We reported recently that ligand-gated ATP-sensitive K+ (K-ATP) current is potentiated by AMP-activated protein kinase (AMPK) in rat substantia nigra compacta (SNC) dopamine neurons. Because phosphatidylinositol 4,5-bisphosphate (PI(4,5)P2) regulates K-ATP current, we explored the hypothesis that changes in PI(4,5)P2 modify the ability of AMPK to augment K-ATP current. To influence PI(4,5)P2 levels, we superfused brain slices with phospholipase C (PLC) activators and inhibitors while recording whole-cell currents in SNC dopamine neurons. Diazoxide, superfused for 5 min every 20 min, evoked K-ATP currents that, on average, increased from 38 pA at first application to 122 pA at the fourth application, a 220% increase.
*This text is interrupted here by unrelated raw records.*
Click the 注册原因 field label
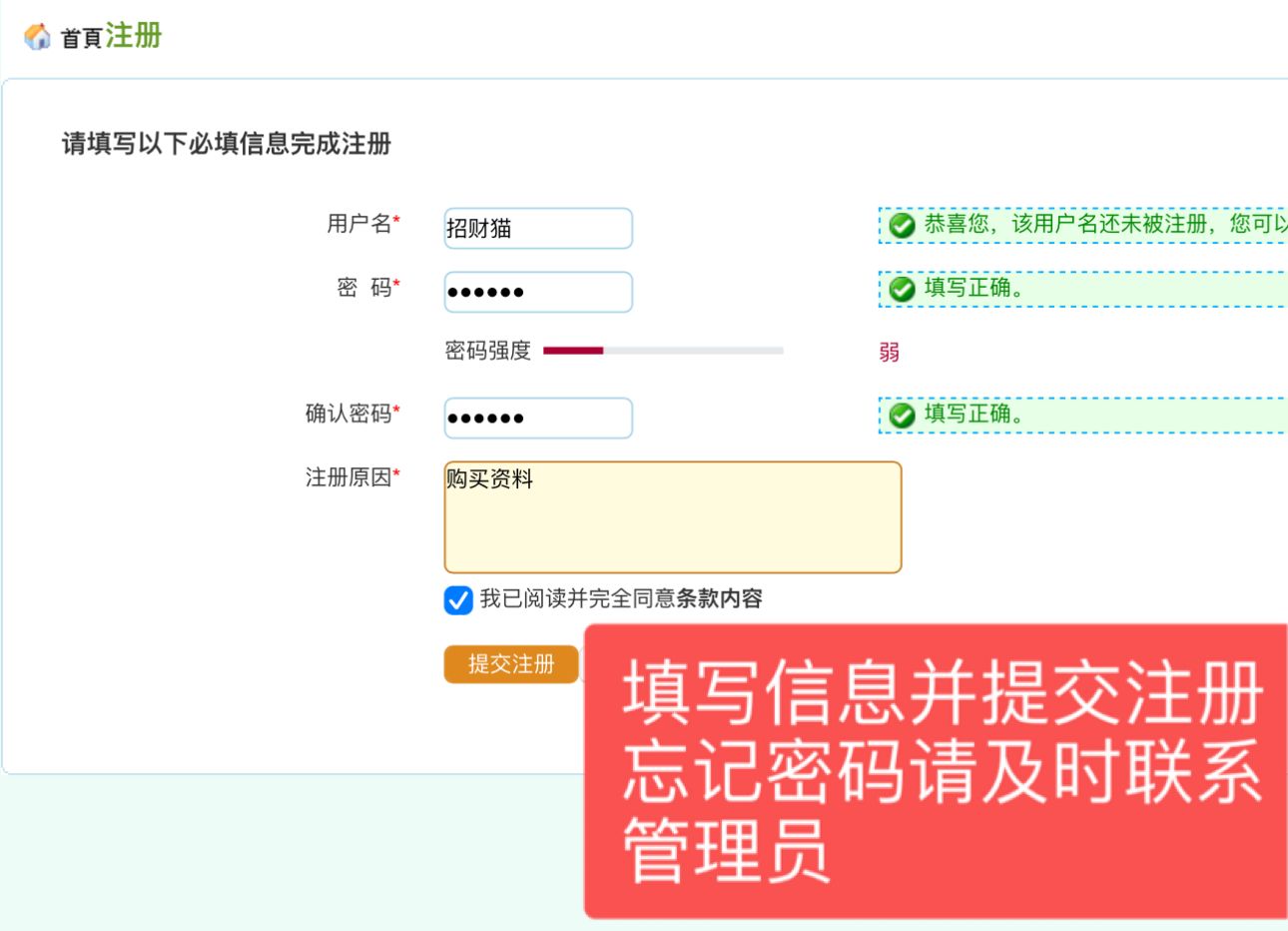The height and width of the screenshot is (931, 1288). click(x=348, y=477)
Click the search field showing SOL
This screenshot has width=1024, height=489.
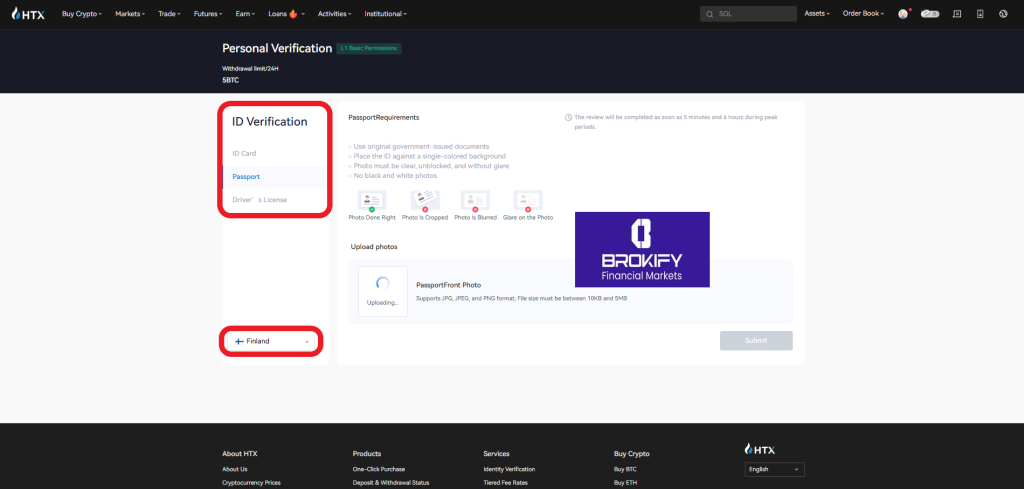coord(748,14)
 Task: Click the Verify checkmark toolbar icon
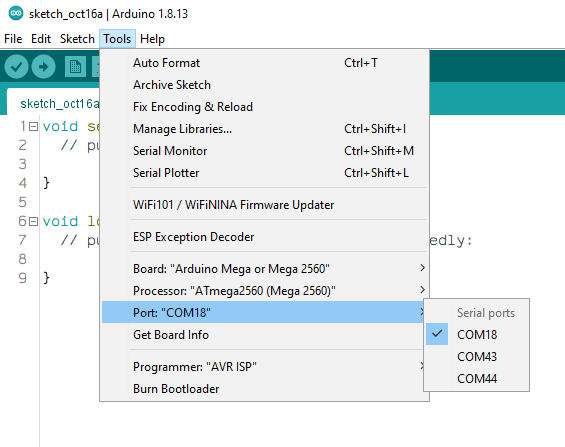tap(16, 67)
This enhancement of diazoxide-induced current was AMPK dependent because K-ATP current remained at baseline when slices were superfused with either the AMPK inhibitor dorsomorphin or the upstream kinase inhibitor STO-609. The PLC inhibitor U73122 significantly increased diazoxide current over control values, and this increase was blocked by dorsomorphin. Enhancement of diazoxide-induced current was also completely prevented by the PLC activator m-3M3FBS. Agonists at 5-HT2C and group I metabotropic glutamate receptors, both of which activate PLC, also prevented augmentation of diazoxide-induced current. Finally, inhibition of spike discharges by diazoxide was significantly antagonized by m-3M3FBS. These results suggest that PLC activity significantly influences the inhibitory effect of K-ATP channels by altering PI(4,5)P2 content. Results also suggest that modification of K-ATP current by PLC requires AMPK activity.